The company’s founders and owners, wife and husband Rachel and Michael Berick, have never visited Sewanee and had never even heard of the school until seven years ago when they advertised for a summer intern and a Sewanee student applied. That intern went on to become the company’s first employee, and ever since, Maptote has been coming back to Sewanee, looking for more students who want a taste of life in New York.
Maptote likes Sewanee interns. They have an enthusiasm level that’s higher than recruits from New York schools, maybe because they are “excited to work at a Brooklyn business.”
The firm works closely with Sewanee’s Melissa Webb, and every year, they collaborate with her to find interns who can fill particular needs that come up, from design to sales to social media marketing.
Because the firm is small, the interns get a chance to see the whole business, including visits to the local factories where the company’s products are produced from U.S.-sourced cotton.

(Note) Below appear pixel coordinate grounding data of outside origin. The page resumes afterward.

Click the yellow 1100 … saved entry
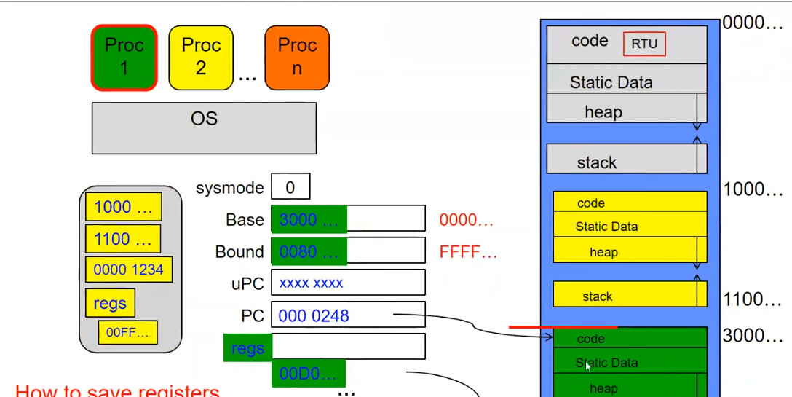The height and width of the screenshot is (397, 792). pos(123,238)
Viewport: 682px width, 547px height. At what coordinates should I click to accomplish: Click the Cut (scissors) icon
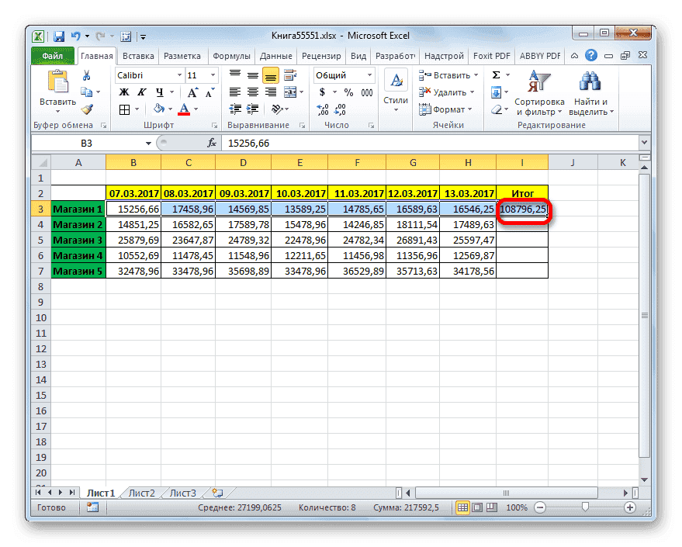tap(86, 75)
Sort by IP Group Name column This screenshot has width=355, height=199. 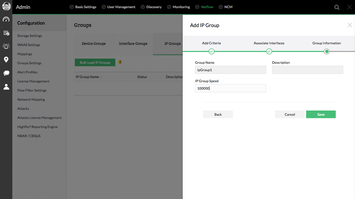[x=87, y=77]
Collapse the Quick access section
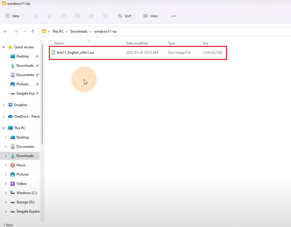Image resolution: width=291 pixels, height=227 pixels. point(3,47)
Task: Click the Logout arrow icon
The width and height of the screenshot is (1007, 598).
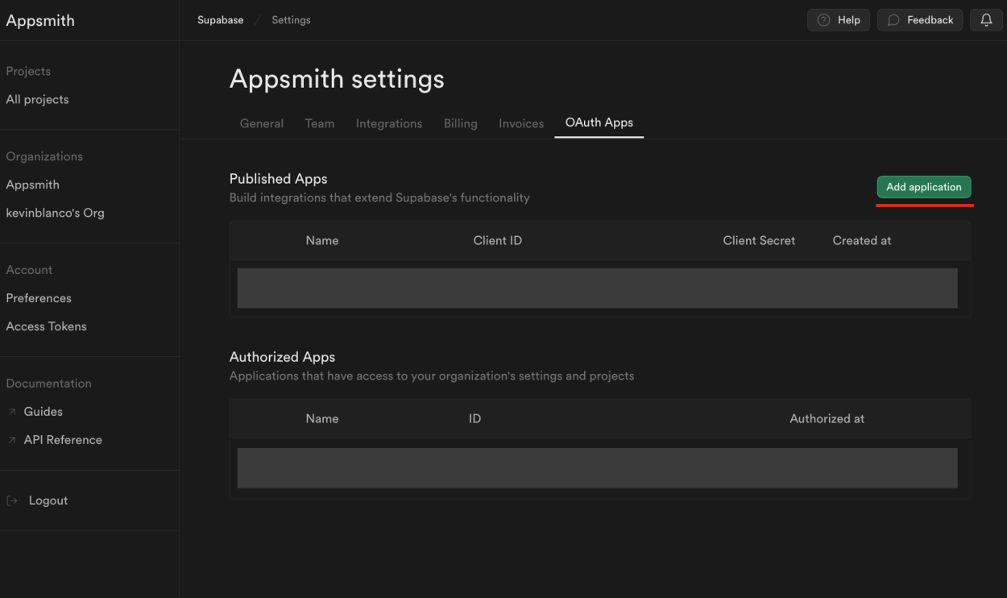Action: tap(11, 500)
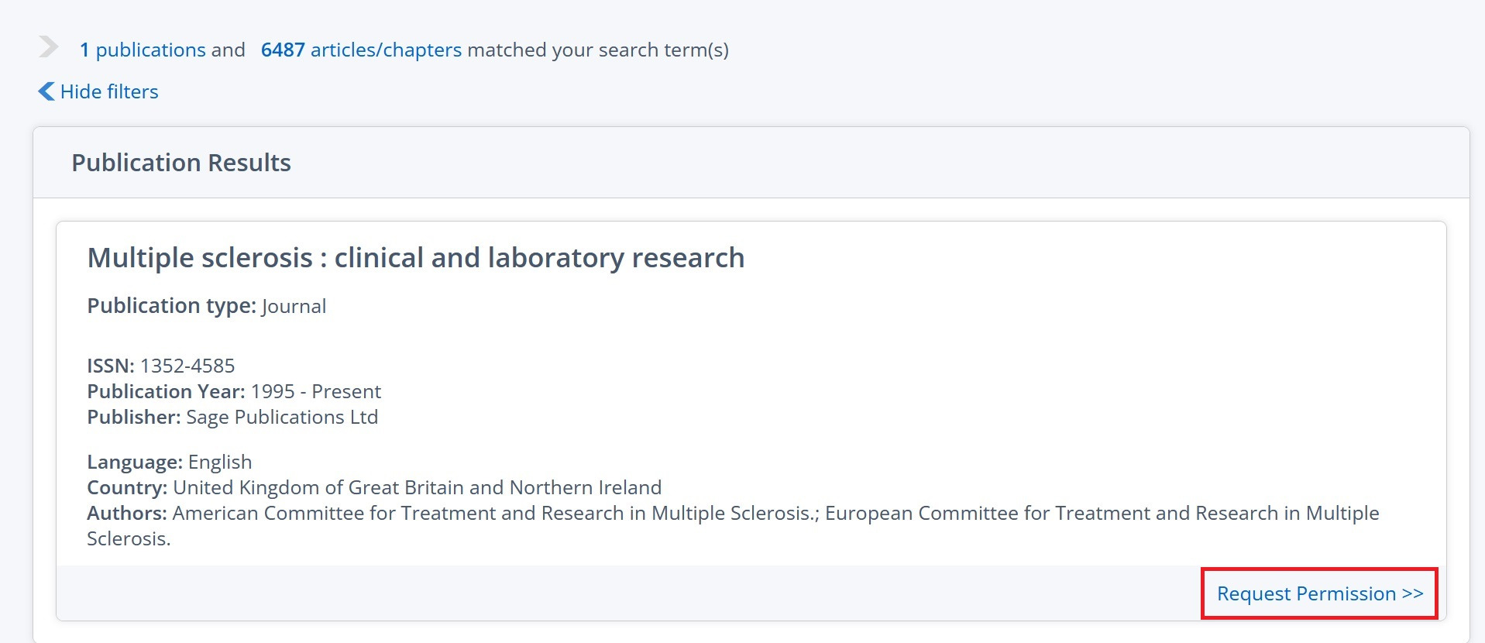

Rachel Berick says the fact that Sewanee supports interns with stipends makes taking a chance on New York possible—without the additional cash for living expenses, even a paid internship can be beyond the reach of many students.
One of the best-known of the ACE Internship collaborations is a longstanding medical internship program that links Sewanee students with the Yale University Child Study Center, where Sewanee alumnus Dr. Linda Mayes, C’73, has worked with Sewanee to give formal structure to a program that brings Sewanee students to work in a clinical setting. These internships are fully funded, and they are restricted to Sewanee students.
Zsanett Peter, C’18, a biology major, won a place in the Yale program after her sophomore year, and the experience convinced her that her future lay in psychiatry. She also discovered an interest in issues around autism. She expected to train as a medical doctor.
This past summer, she did a second internship at Vanderbilt University Medical Center, working with a clinical psychiatrist. She had been offered a paid internship at Yale for the summer, but the position would be mainly administrative, and Peter wanted to work with patients, so she used the Sewanee network and Sewanee’s annual “Beyond the Gates” alumni networking weekend to locate an appropriate mentor, and, working with the mentor, crafted an application for internship support from the Sewanee Fund.
She spent this summer working directly with a special group of patients—autistic young adults with depression. Now, she says, she knows her career path. She’s completed all the coursework required to qualify for direct entry to a Vanderbilt graduate program that leads to a doctoral program and certification as a psychiatric nurse practitioner.
Peter says she has been helped repeatedly by the Office of Career and Leadership Development over her years at Sewanee. “They’re amazing. They go through everything, and they even helped me with my application letters.”
With this help, Peter has navigated a complex career discovery path, one that would daunt many students. Making the connections has perhaps been even a bit more complex for her—she is from Hungary and arrived at Sewanee because of a special scholarship set up by a Sewanee alum.